Pick out every line of the records below that contains the string "width", and copy each such line. Letter case counts.
+++ RECORDS
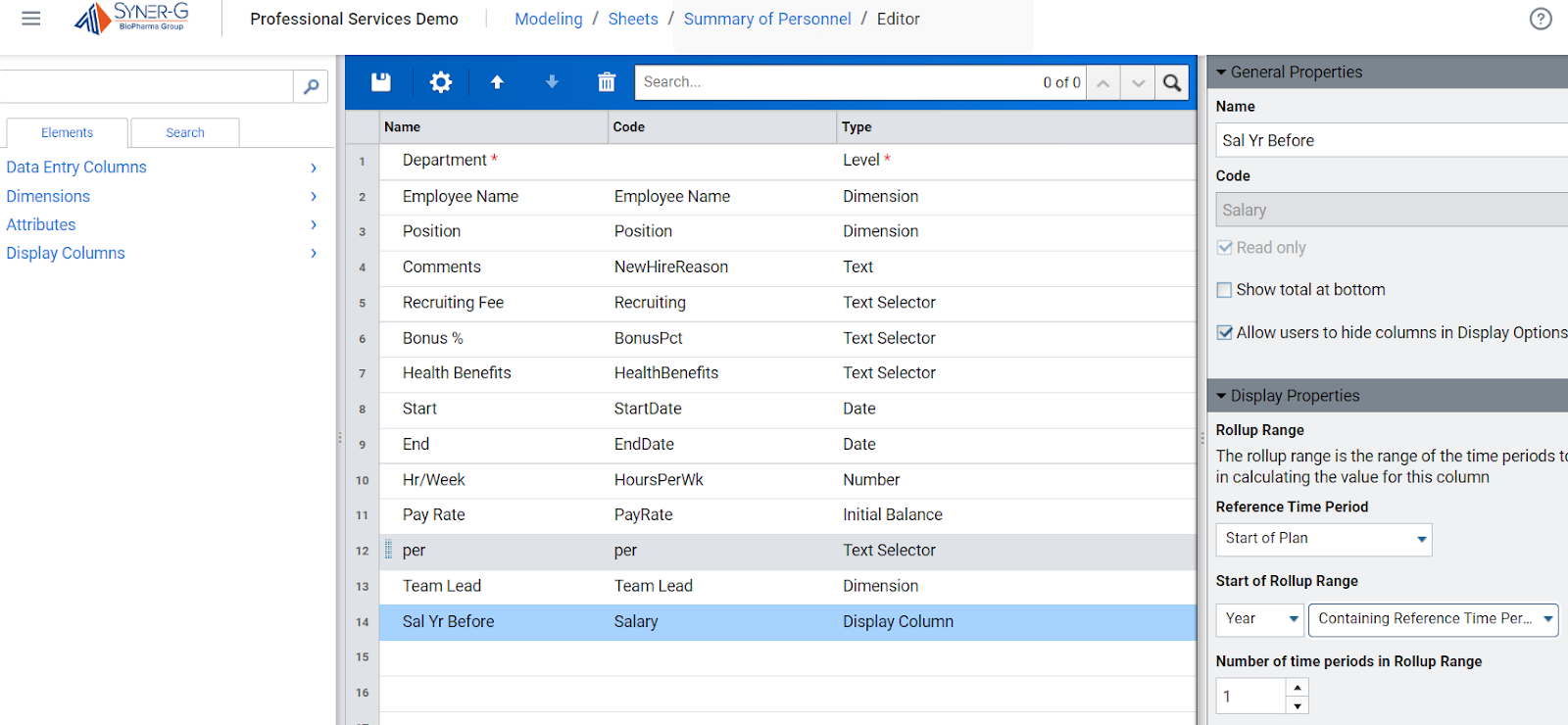The image size is (1568, 725).
Task: Increase number of time periods using up stepper
Action: 1298,687
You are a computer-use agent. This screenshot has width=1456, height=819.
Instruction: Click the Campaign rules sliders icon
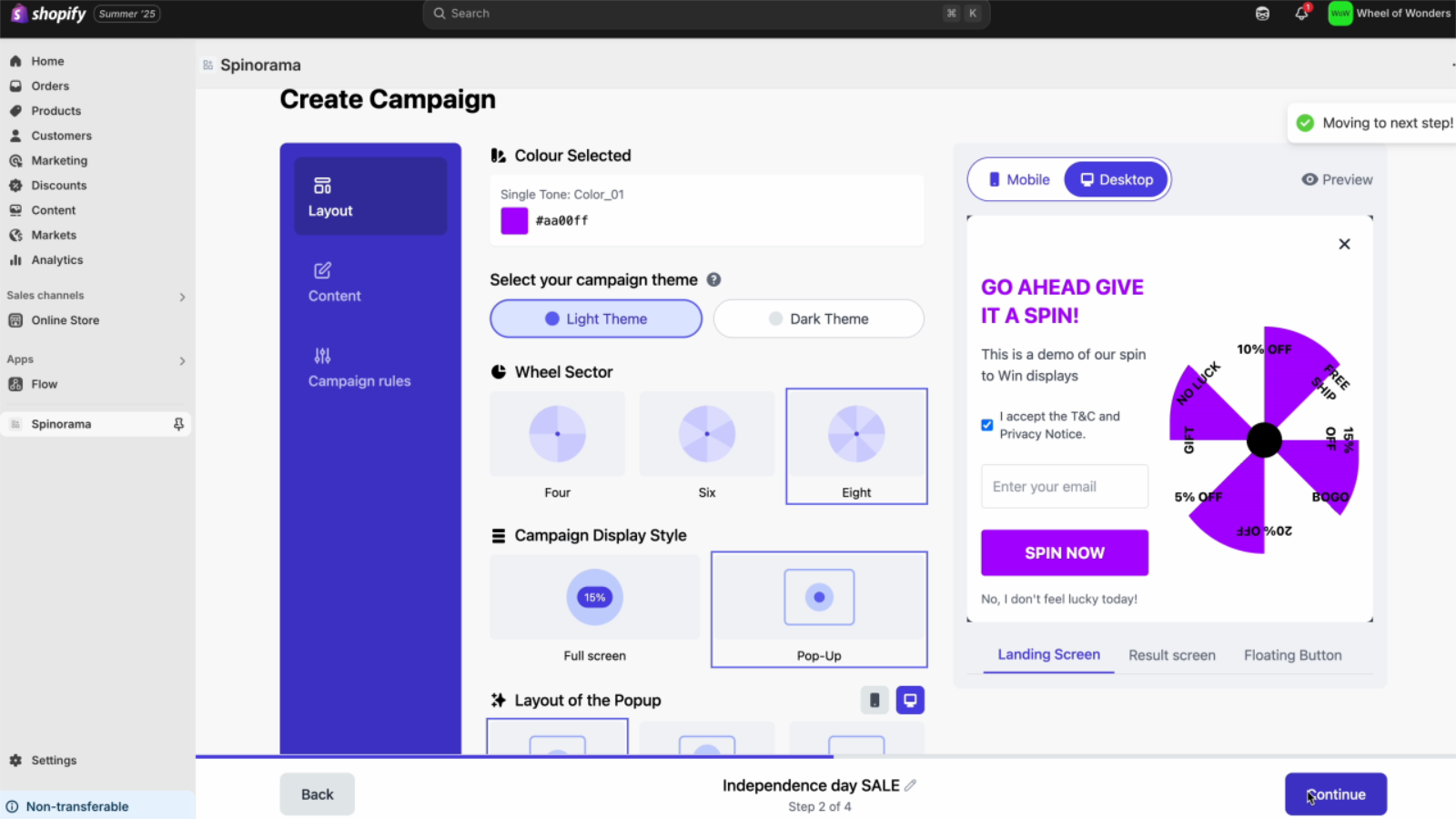tap(322, 354)
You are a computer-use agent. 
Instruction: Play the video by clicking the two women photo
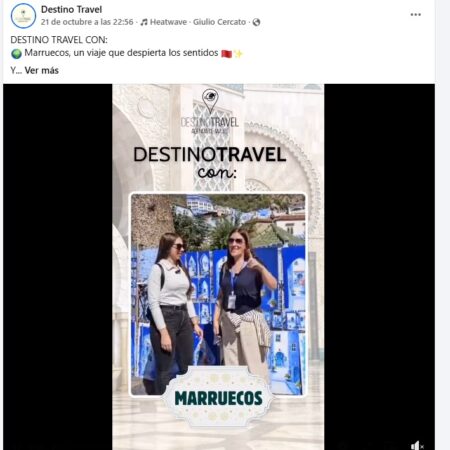(x=218, y=294)
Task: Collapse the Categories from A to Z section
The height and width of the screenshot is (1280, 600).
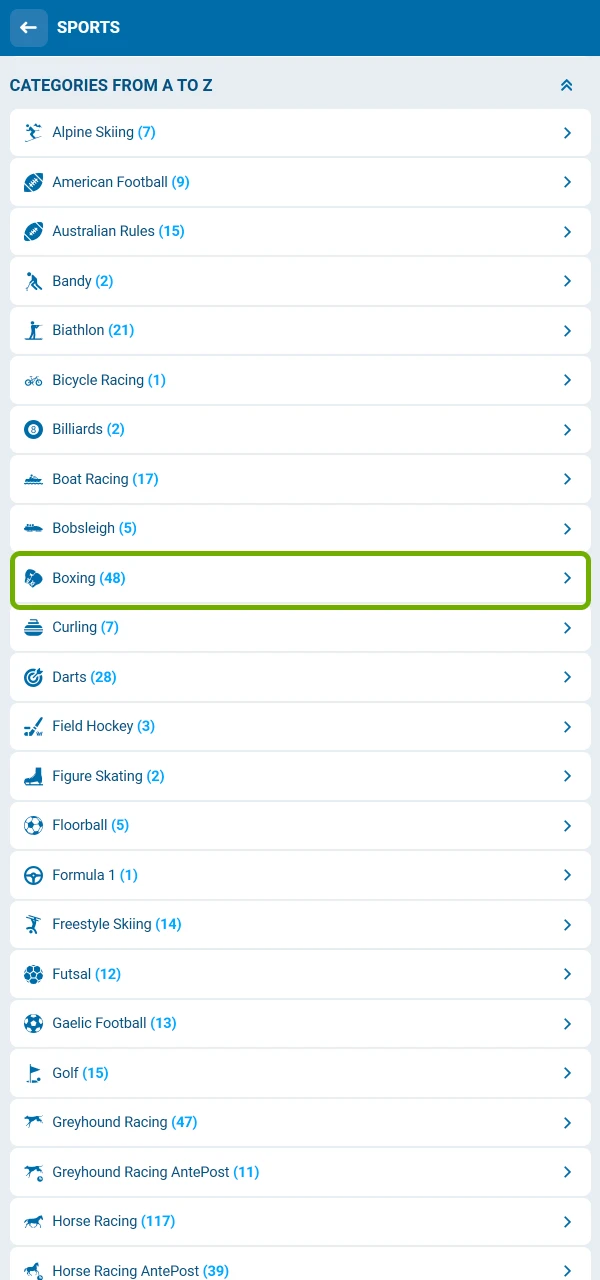Action: 566,86
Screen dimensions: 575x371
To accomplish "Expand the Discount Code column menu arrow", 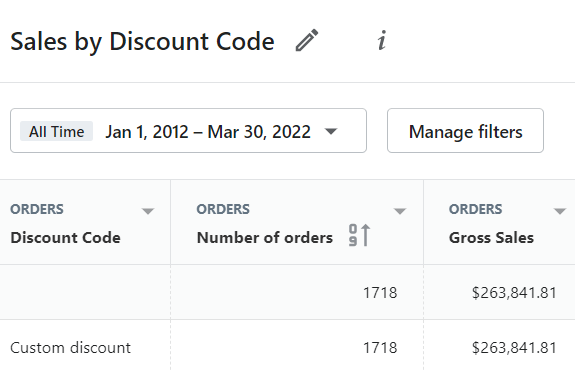I will tap(148, 211).
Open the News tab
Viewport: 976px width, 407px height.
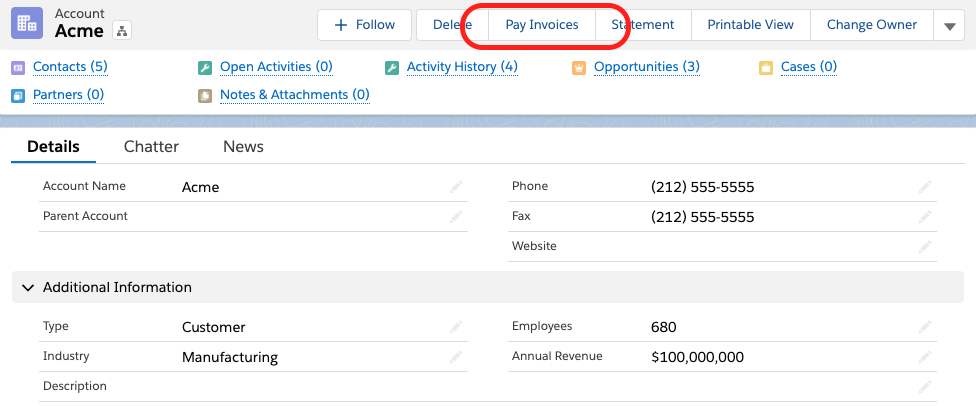click(x=243, y=147)
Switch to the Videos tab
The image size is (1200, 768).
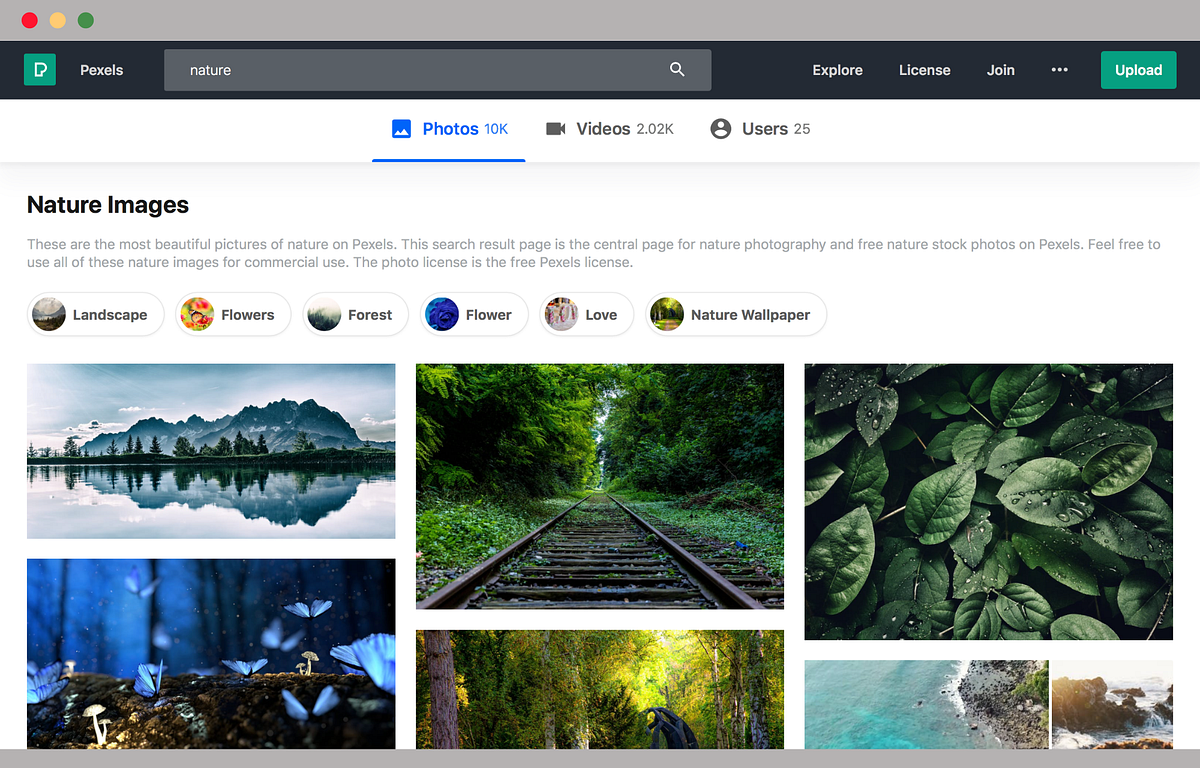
++++++
> [COMPLETE ANSWER]
You are a computer-use agent. This screenshot has width=1456, height=819.
The height and width of the screenshot is (1280, 600).
Viewport: 976px width, 407px height.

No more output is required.